Texas Supreme Court Allows Equitable Subrogation Claim v. Insurance Attorney:

Three Windows of Legal Malpractice Exposure Now Open for Defense Lawyers


The Texas Supreme Court has issued a significant legal malpractice opinion. The Court, in American Centennial Insurance Company v. Canal Insurance Company, _____ S.W.2d _____, 36 Tex. Sup.Ct.J 339 (December 16, 1992), found that an excess insurance carrier may bring an equitable subrogation action against defense counsel who was hired by the primary insurer to represent a common insured of the excess and primary carriers.

The opinion of the court was written by Justice Doggett, but a five-judge concurrence written by Justice Hecht was also issued. Justice Doggett's opinion reasons that defense counsel hired by an insurance company for an insured owes the insured absolute loyalty, as if the insured had originally employed the attorney. Equitable subrogation by an excess carrier who did not hire the attorney serves only to reinforce the existing duties that the attorney owes to his client, the insured, Justice Doggett goes on to note that the interests of an insurer and the insured are the same with respect to the expectations of competent representation by counsel, so no new or additional burdens are imposed upon the attorney just because the excess carrier can bring suit against the attorney.

Justice Hecht's concurrence addresses several practical issues which could arise in litigation of the excess carrier's equitable subrogation claim. He makes clear that the extent of the subrogation is limited to the insured's rights against the attorney for negligent handling of the case. The attorney would have defenses available such as the excess carrier's unreasonable refusal to cooperate in defense and settlement of the case. Justice Hecht's opinion also makes clear that the court is not suggesting that a client's rights against his attorney may be assigned to a third-party.
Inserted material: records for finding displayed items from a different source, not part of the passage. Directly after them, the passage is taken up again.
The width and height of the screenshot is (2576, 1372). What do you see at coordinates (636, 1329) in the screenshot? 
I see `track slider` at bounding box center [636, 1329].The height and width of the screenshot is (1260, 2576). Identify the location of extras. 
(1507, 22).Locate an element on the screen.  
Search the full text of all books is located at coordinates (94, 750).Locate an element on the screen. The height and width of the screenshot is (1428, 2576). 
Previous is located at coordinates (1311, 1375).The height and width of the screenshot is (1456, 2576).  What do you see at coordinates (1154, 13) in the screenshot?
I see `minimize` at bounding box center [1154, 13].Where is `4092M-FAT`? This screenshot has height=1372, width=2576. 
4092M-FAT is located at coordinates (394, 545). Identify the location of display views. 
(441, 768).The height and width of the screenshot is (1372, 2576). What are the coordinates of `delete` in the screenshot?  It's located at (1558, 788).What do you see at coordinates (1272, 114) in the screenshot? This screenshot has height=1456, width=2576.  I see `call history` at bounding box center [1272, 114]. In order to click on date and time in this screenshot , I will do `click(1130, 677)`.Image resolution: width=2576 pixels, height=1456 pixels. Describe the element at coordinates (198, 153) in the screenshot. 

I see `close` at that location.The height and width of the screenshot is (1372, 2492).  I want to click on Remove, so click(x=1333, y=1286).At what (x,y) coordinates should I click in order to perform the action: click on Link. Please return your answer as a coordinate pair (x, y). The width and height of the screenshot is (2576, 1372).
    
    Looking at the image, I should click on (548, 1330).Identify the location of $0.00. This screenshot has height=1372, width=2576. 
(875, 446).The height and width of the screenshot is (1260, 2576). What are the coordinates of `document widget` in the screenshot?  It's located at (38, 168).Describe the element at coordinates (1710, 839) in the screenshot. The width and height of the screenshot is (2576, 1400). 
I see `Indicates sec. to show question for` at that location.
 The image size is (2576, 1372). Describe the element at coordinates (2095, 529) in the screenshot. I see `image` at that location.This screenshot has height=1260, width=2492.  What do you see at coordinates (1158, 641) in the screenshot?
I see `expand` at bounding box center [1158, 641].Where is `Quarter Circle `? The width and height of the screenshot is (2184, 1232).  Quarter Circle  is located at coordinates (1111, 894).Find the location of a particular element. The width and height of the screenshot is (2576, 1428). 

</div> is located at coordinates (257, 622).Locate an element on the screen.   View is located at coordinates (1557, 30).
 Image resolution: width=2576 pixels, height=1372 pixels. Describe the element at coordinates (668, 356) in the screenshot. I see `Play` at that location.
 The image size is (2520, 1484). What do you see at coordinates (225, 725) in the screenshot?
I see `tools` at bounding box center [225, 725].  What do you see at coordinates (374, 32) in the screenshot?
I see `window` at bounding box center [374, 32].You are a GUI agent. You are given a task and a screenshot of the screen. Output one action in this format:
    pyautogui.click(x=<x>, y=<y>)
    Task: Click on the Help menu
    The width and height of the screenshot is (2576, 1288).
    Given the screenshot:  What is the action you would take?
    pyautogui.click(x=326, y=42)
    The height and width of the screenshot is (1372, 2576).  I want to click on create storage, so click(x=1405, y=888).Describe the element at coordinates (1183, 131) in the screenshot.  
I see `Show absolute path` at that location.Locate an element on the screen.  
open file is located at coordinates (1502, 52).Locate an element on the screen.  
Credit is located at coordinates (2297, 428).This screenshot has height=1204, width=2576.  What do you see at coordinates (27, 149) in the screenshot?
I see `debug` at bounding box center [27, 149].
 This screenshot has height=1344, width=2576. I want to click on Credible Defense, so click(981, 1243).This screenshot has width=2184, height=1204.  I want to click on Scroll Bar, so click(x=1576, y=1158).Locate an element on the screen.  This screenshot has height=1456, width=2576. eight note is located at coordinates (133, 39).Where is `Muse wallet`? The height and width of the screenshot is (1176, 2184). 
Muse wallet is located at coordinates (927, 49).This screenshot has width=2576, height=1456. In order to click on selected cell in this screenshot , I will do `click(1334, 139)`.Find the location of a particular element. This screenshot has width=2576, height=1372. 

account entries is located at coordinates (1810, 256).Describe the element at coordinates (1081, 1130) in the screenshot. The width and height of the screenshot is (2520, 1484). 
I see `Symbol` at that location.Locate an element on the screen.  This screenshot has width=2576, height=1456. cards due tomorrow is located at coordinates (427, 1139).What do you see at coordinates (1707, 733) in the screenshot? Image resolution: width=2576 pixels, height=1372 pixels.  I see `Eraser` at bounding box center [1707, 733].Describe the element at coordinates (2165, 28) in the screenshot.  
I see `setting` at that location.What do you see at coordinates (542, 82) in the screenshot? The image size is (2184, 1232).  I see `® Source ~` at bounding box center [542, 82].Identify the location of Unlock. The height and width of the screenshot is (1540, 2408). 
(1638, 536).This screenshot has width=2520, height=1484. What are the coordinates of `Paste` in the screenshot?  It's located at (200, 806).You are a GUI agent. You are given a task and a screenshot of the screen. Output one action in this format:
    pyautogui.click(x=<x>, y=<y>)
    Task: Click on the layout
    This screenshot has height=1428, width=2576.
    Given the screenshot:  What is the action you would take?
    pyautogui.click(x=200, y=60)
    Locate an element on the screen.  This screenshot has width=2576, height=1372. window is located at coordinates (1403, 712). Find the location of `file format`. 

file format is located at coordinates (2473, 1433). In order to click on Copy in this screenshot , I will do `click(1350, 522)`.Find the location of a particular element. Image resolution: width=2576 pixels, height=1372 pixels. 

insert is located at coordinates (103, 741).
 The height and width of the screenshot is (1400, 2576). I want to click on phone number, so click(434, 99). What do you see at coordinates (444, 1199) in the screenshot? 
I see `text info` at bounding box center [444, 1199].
Attorneys engaged in insurance defense work should take note of the American Centennial opinion. The opinion does not change an attorney's duties with respect to his client, the primary carrier, or an excess carrier, but the case does raise the question of what is proper attorney conduct toward an excess carrier who is not paying for defense.

Defense counsel now must be wary about passively accepting any limitation on defense strategy imposed by the primary carrier. For example, if the primary layer of insurance has a $100,000 limit and there is an excess insurance policy for $1 million, defense counsel should make defense recommendations as if there were $1.1 million coverage. If the primary carrier in such a situation instructs the attorney not to take depositions, not to hire an expert, or not do anything the attorney believes is necessary and reasonable to defend the case in light of the excess coverage available, the attorney should probably oppose such a restriction. It might be a good idea for the attorney to tell the excess carrier of the proposed restriction, and to request funding for an adequate defense from the excess carrier. Such actions will probably not endear a defense attorney to insurance carriers, but such actions may be required for the attorney to protect himself or herself from a later suit by the excess carrier.

As a general rule, if the attorney is aware of excess coverage, he should advise his client to notify the excess carrier. If the excess carrier requests reports, or if the excess policy requires reports, the attorney should provide them if the client/insured consents. If the attorney believes that the excess carrier's participation would facilitate appropriate resolution of a claim, it would be prudent for the attorney to request such participation in order to secure his client's rights under the excess policy. None of these suggestions, it should be noted, require the attorney to act as counsel for the excess carrier.

The attorney is still counsel for his client, the insured, only. The attorney's efforts should go into securing for the client whatever coverage is available under the excess policy.